А потом к ним подошла Зинаида Григорьевна. И вот сии уже стояли все вместе. Этот проклятый хоровод, этот строй, загораживающий дорогу и ее девочке, и ей самой. Надо было собрать все силы, чтобы пройти мимо так, будто вчера вечером ничего не случилось.
Но тут возникает одна непредвиденная заминка. Подчеркнуто вежливо наклоняя к круглому плечу круглую голову, к Людмиле Ильиничне подскакивает Семинос. Что за лицо у этого Семиноса! В самые неподходящие моменты и сквозь самую искреннюю приветливость на этом лице все равно проступает ирония не ирония, но, во всяком случае, какая-то насмешка.
Людмиле Ильиничне отлично известно такое свойство физиономии Семиноса, и тем не менее ее снова словно варом обдает, когда она слышит:
— Ну как, Людмила Ильинична, еще не известны темы сочинений?
Это традиционный вопрос. Вопрос, какой сотни учеников задают накануне экзаменов своим учителям. Вопрос, не требующий ответа. Вопрос-шутка. Вот, Людмила Ильинична не думает, что Семинос уже знает. Она просто представляет, как все будет, когда он узнает.
— Нет, Володя, — Людмила Ильинична старается улыбнуться спокойно, — нет, темы сочинений мне известны не больше, чем вам всем.

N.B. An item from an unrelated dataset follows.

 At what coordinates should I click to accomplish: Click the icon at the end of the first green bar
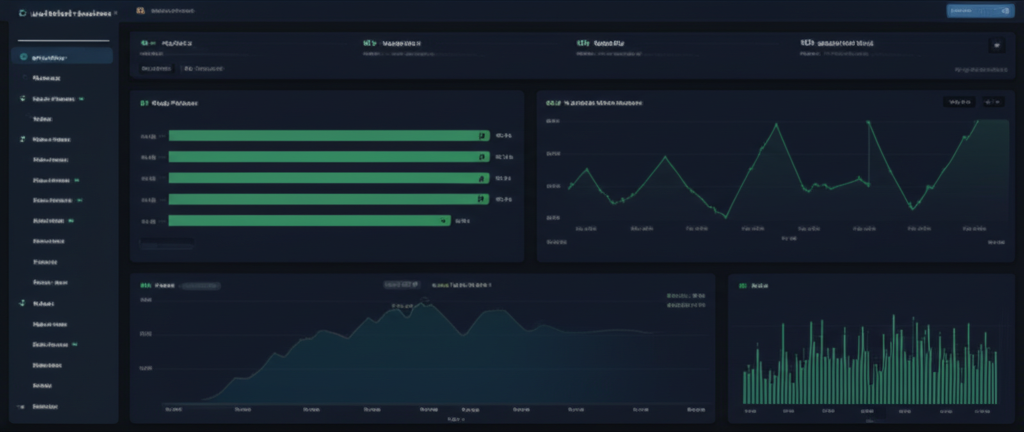(x=481, y=135)
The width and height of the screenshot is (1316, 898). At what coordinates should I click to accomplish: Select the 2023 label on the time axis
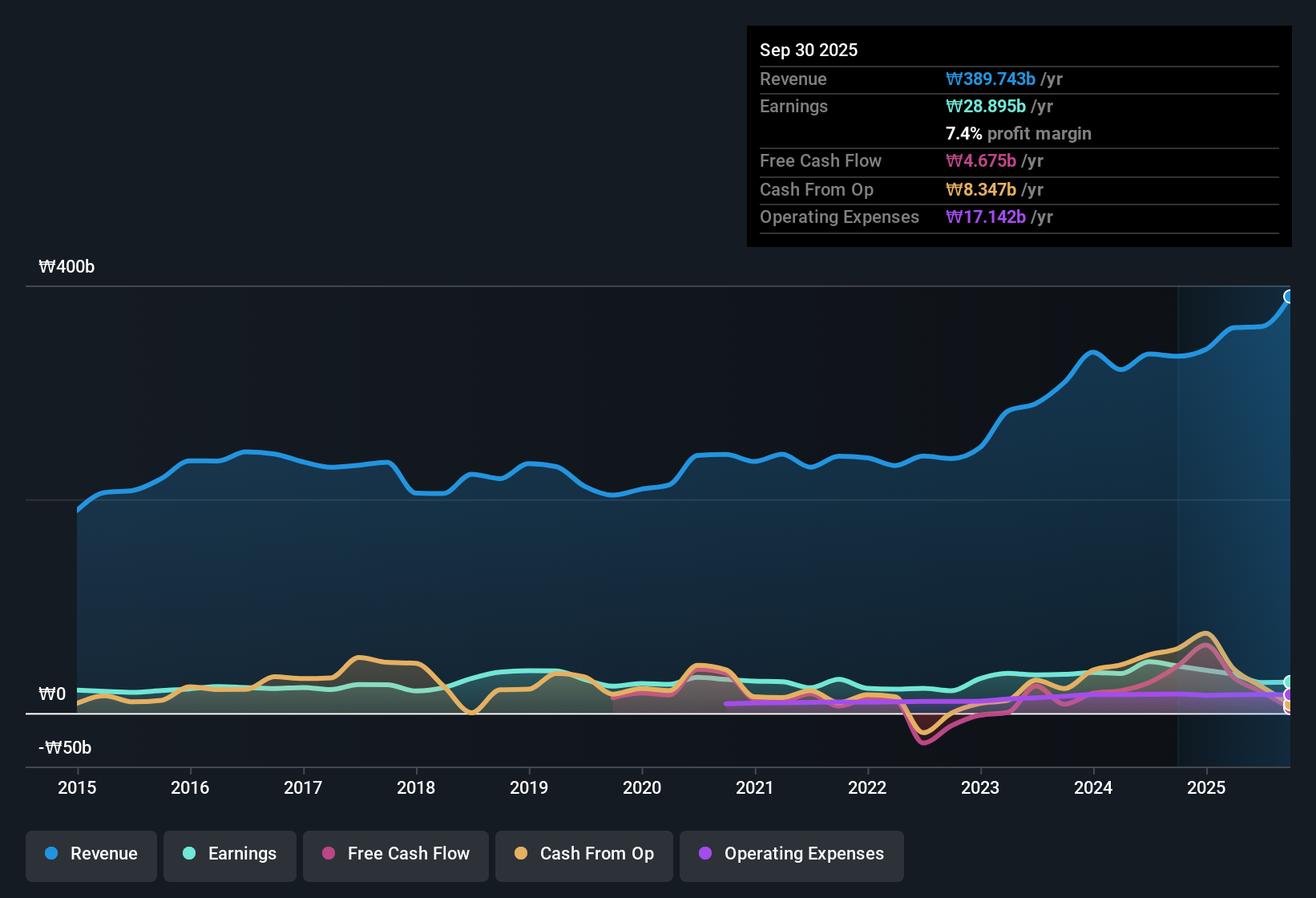[x=980, y=788]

Не часто у Людмилы Ильиничны подгибаются ноги. Но сейчас она чувствует, что стоит на мягких, нетвердых и в то же время каких-то деревянных ногах. Странно, как не по земле, несут они ее мимо Семиноса, Шурочки Селиной, Анны Николаевны и дальше по лестнице мимо Зинаиды Григорьевны, идущей в свой класс.
Людмила Ильинична стоит у себя в кабинете, и все мельтешенье, вся суета школьного двора опять перед нею. Только звук отрезают стекла окна, а видно все очень хорошо с высоты третьего этажа.

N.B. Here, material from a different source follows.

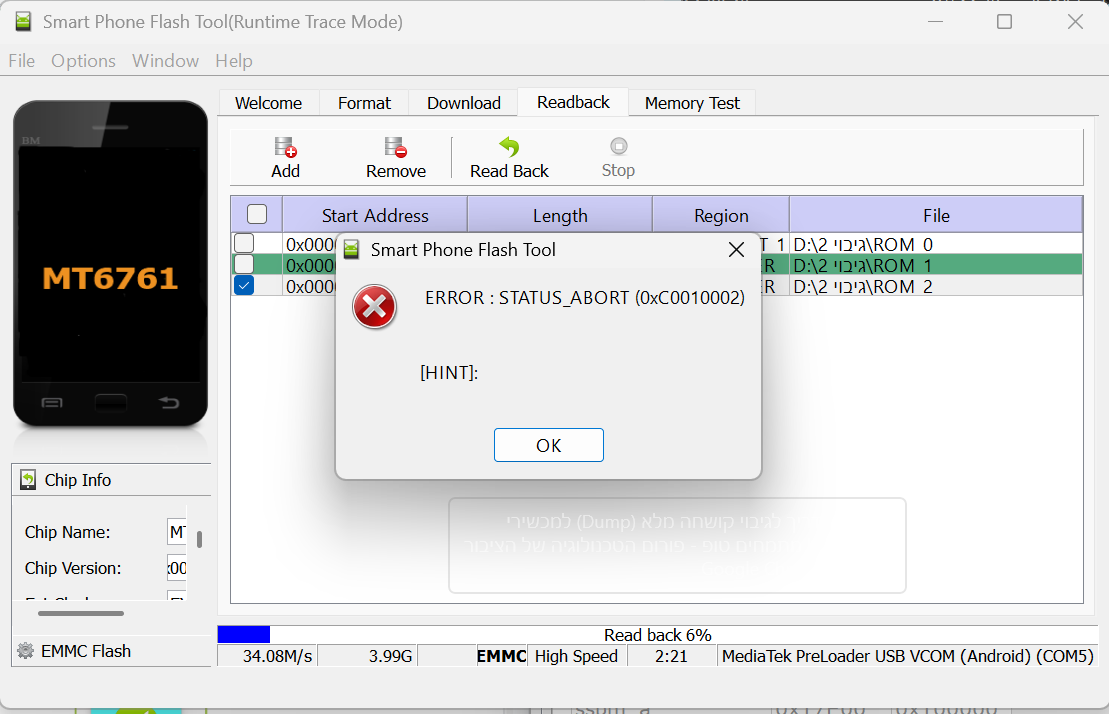The width and height of the screenshot is (1109, 714).
Task: Toggle the select-all header checkbox
Action: click(257, 214)
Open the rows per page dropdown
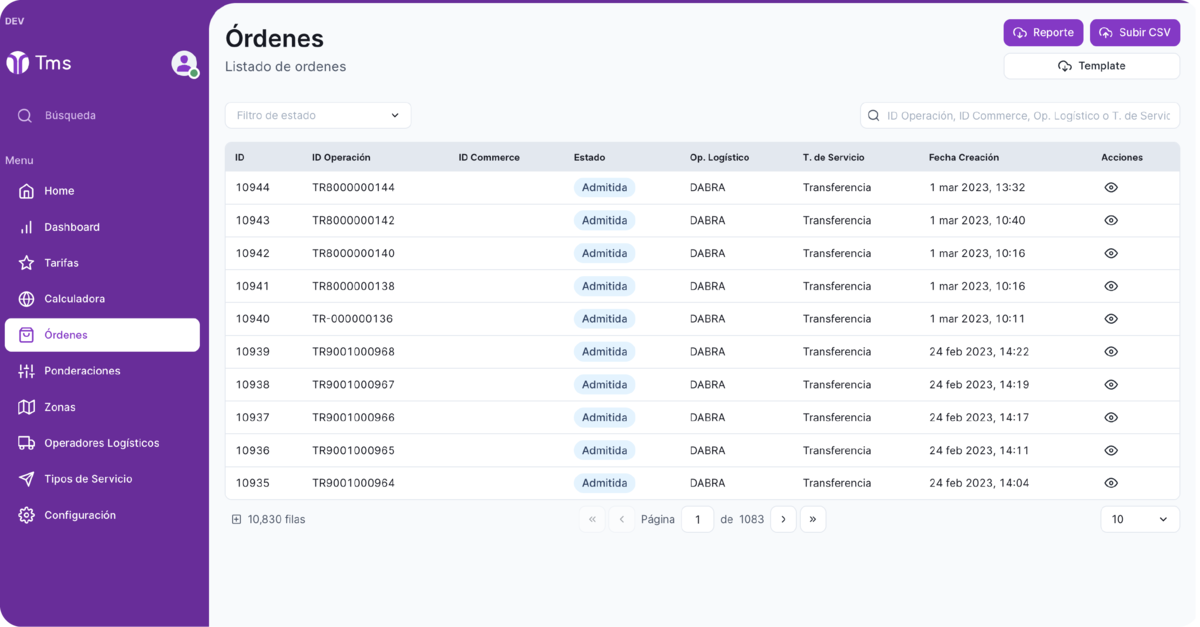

Людмила Ильинична пристально смотрит вдоль двора, не понимая сама, чего она ждет, пока в воротах не появляется Милочка. Она идет совершенно одна в кишащей толпе, и Людмила Ильинична видит только это одиночество и напряженную Милочкину походку. Людмила Ильинична собственной спиной чувствует, чего стоит Милочке преодолеть двести метров бетонной, расчерченной квадратами дорожки.
Тысячи девочек проходят в одиночку по тысяче школьных дворов в этот утренний час. Мало ли отчего оказались они одни: не успели забежать за подружкой; мальчик, который обычно ждет их у ворот, сегодня поспешил оказаться в классе — ему надо сверить ответ в задаче по физике или алгебре. Не обращая внимания на свое минутное одиночество, идут девчонки походками независимыми, деловыми, кокетливыми, просто легкими. Но ни одно из этих определений не подходит сегодня к Милочке. И ни одно из этих утешений или, лучше сказать, доводов не приносит облегчения Людмиле Ильиничне.
Людмила Ильинична стоит, вся подавшись вперед, отсчитывает бетонные плоские плиты, которые с таким трудом преодолевает Милочка. Людмила Ильинична мнет первую подвернувшуюся под руку бумажку и снова принимается разглаживать ее, резко, остро складывая в квадрат.
Сейчас Людмила Ильинична соберется с силами, отбросит от себя эту ничтожную бумажонку, встанет и выйдет в коридор навстречу Милочке. Просто выйдет и пойдет навстречу, потому что пока она мать и пока она жива…
Людмила Ильинична почти вслух произносит последнюю фразу терпнущими, как на морозе, губами и вдруг понимает всю ее пустоту. Людмила Ильинична стоит у себя в кабинете перед просторным, чисто убранным столом. Слезы редко одна за другой бегут по ее не приспособленному к слезам лицу.
Между тем каждый может войти в кабинет Людмилы Ильиничны прежде всего потому, что это кабинет завуча. А завуч второй средней школы поселка Первомайска никогда не был замечен ни в каких слабостях.